In a scathing response to government’s new growth path (NGP), Cosatu this week stopped just short of rejecting it, but accused Jacob Zuma of sidelining the ANC’s Polokwane 2007 resolutions in favour of neoliberal policies similar to those of former president Thabo Mbeki.
The NGP is even worse than Mbeki’s economic policies, the labour federation implied, referring to Gear, Mbeki’s “growth, employment and redistribution” plan, and Asgisa, his “accelerated and shared growth initiative for South Africa”. The proposals need a total overhaul, Cosatu said. ANC secretary general Gwede Mantashe on Thursday refused to comment saying: “Our understanding was that we would engage on this internally. If they [Cosatu] continue to engage in the media, I do not think we [ANC] should enter that space”.
Coming a week before Zuma’s State of the Nation address, the federation’s response is likely to deepen tensions with the ruling party by suggesting its growing frustration with Zuma, whom it assisted to topple Mbeki from the ANC presidency in Polokwane in 2007.
Cosatu’s leftist alliance partner, the SACP, whose leader, Blade Nzimande, is a confidant of Zuma’s, has thrown its weight behind the NGP, leaving the federation as a lone voice against it. In its 61-page response Cosatu argues that the NGP shows bias towards business and marginalises workers’ interests. Government, not business, should be the driver for job creation, Cosatu’s response takes as its starting point.
“One thing that stands out firmly … is that the NGP document fails to locate itself within the historical positions of the ANC on economic policy. The point of departure should be the Freedom Charter and the RDP [reconstruction and development programme], but none of these policies are mentioned,” Cosatu’s document says.
Development
It welcomes the NGP’s overall thrust on infrastructure development, but continues: “What [is] missing in the [NGP proposals] are the types of infrastructure that are required and the scale: roads, rail, ICT, social [such as schools, clinics, hospitals and police stations], water and energy.” On infrastructure development, even Mbeki’s Asgisa “provided more detail”, Cosatu says.
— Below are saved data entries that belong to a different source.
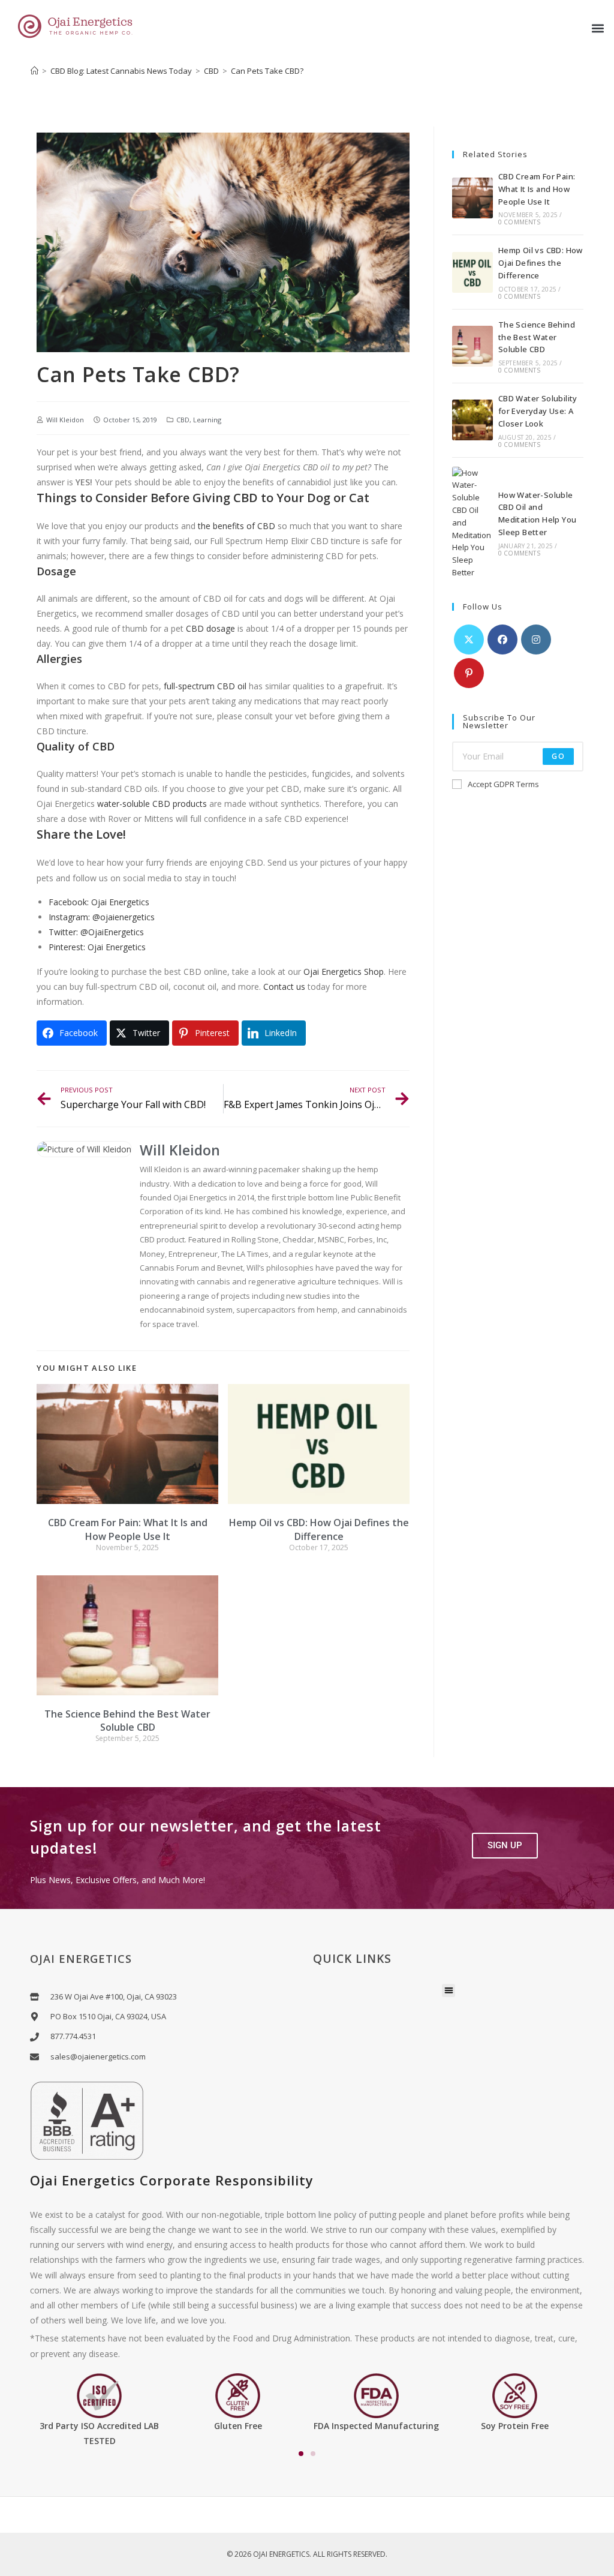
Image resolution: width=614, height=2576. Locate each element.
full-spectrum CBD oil (205, 686)
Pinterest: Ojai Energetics (97, 947)
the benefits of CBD (236, 526)
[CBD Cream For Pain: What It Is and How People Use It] (472, 198)
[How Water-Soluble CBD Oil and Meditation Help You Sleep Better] (472, 523)
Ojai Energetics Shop (343, 971)
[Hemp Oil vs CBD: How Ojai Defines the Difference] (472, 272)
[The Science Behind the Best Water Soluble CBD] (472, 346)
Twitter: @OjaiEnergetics (96, 932)
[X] (469, 639)
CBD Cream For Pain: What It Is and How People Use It (127, 1529)
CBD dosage (210, 628)
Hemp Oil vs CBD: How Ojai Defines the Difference (319, 1529)
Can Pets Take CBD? (267, 70)
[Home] (34, 70)
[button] (598, 28)
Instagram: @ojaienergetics (102, 917)
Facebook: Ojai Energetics (99, 902)
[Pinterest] (469, 673)
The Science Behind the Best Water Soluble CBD (127, 1720)
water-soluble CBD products (152, 803)
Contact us (284, 986)
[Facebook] (502, 639)
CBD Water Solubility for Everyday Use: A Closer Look (537, 411)
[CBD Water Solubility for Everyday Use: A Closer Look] (472, 420)
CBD (182, 419)
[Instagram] (536, 639)
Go (558, 756)
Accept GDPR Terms (503, 784)
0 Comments (519, 222)
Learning (207, 419)
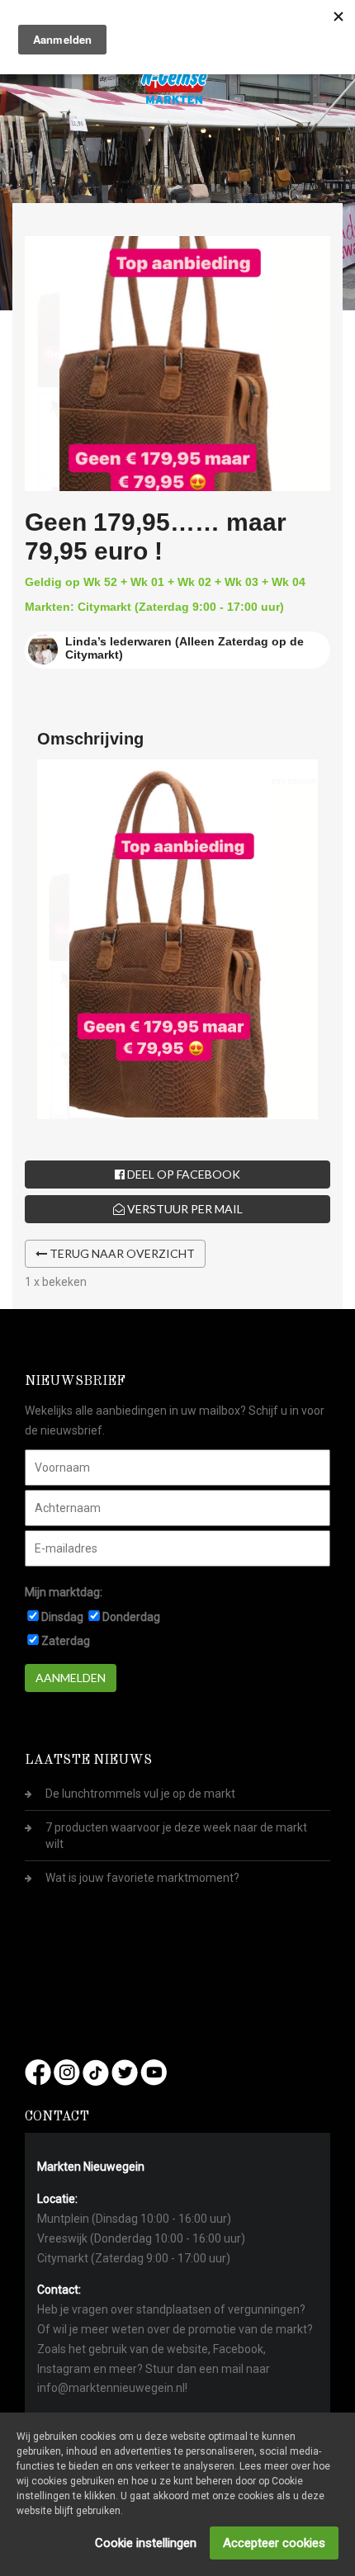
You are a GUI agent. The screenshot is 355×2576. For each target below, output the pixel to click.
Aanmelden (71, 1678)
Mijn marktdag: (63, 1592)
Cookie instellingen (145, 2543)
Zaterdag (65, 1640)
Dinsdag (62, 1617)
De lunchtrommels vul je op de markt (140, 1793)
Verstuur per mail (184, 1209)
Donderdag (131, 1617)
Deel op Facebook (182, 1174)
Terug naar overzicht (121, 1253)
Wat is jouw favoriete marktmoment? (142, 1877)
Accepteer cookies (274, 2543)
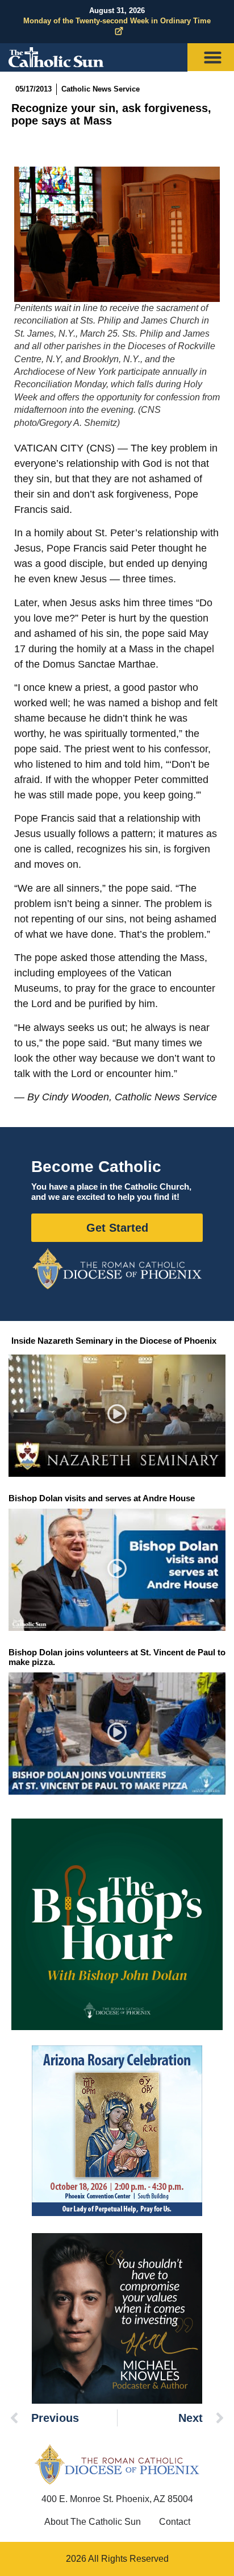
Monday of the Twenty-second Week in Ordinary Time (117, 20)
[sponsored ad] (117, 2130)
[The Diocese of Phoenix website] (117, 2464)
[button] (117, 1415)
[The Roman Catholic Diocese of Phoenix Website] (117, 1269)
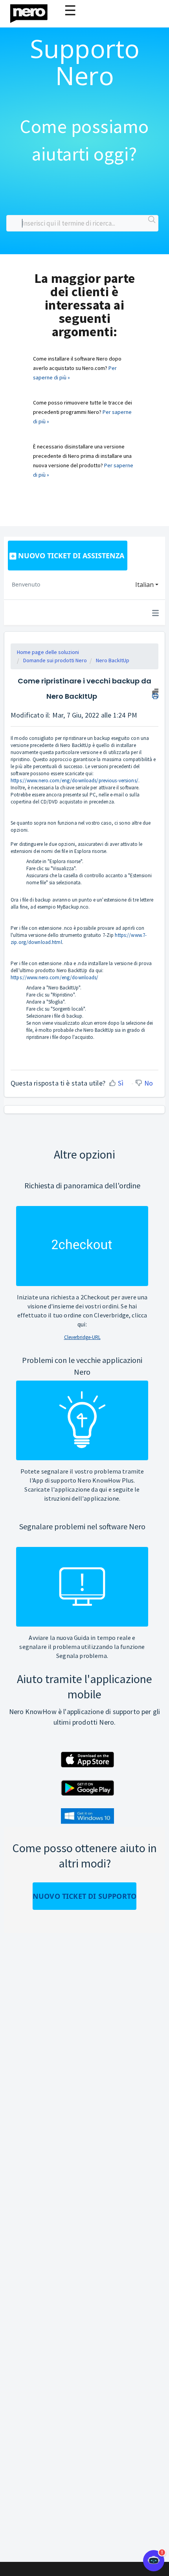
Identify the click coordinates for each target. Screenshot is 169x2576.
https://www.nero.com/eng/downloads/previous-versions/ (74, 780)
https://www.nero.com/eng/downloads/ (55, 977)
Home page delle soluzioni (48, 652)
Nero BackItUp (112, 660)
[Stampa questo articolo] (155, 693)
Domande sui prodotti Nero (55, 660)
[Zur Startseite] (33, 11)
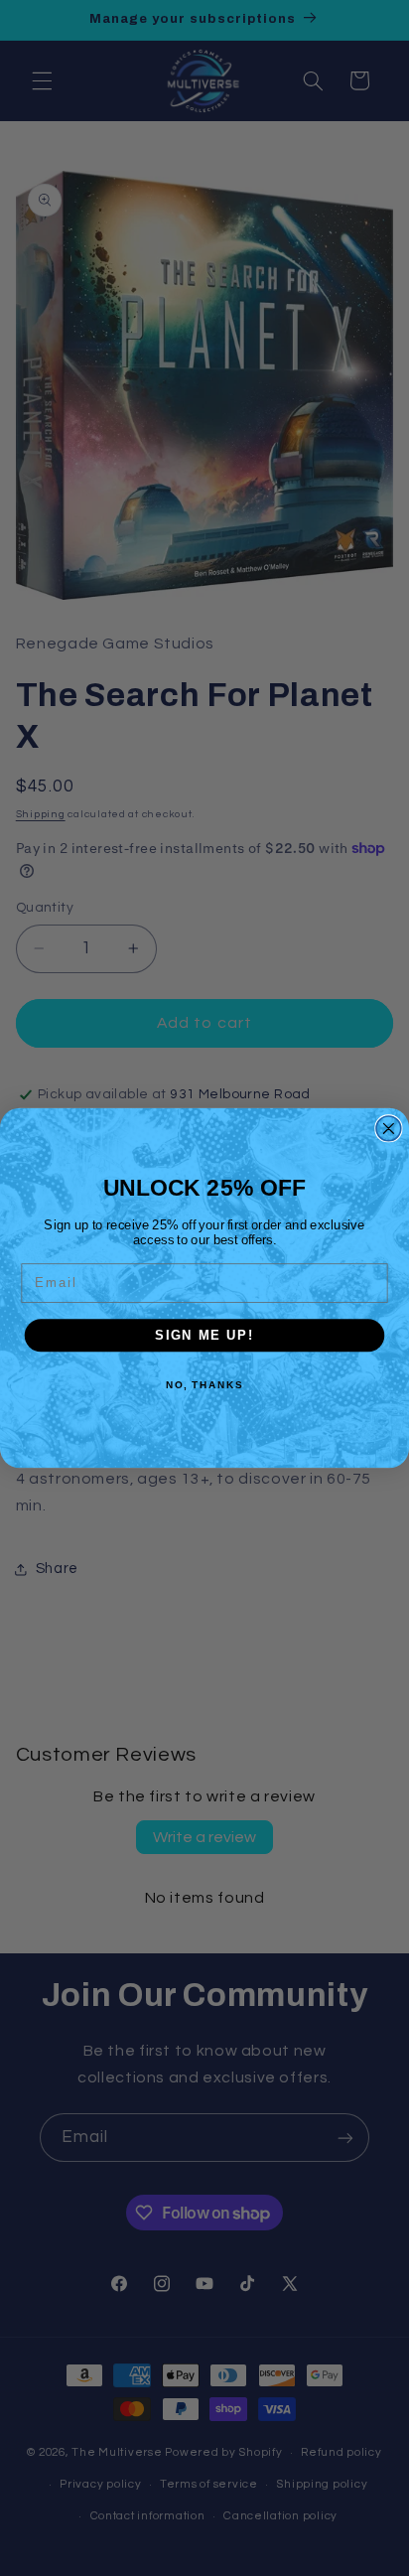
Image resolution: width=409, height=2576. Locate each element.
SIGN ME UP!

In key areas of government expenditure, Asgisa gave “details about specific projects and [said] public sector infrastructure spending has considerable potential spin-offs in terms of the generatin of domestic supply industries, small business development and empowerment,” says Cosatu.
The NGP’s emphasis on job creation, which Zuma insisted at last month’s lekgotla must be the focus instead of transformation of the economy, also comes in for flak from Cosatu. “Not only must the NGP increase employment opportunities, it must also be transformative in the sense of changing the class character of ownership and control.”
As expected, Cosatu’s document criticises the government’s call for trade-offs between business and labour to create jobs and cap wage increases. “These trade-offs are actually outcomes of the neoliberal conception of how the economy works,” the document reads.
“The NGP takes it as a law of nature that, for example, there is a trade-off between wages and employment, between current consumption and future growth.”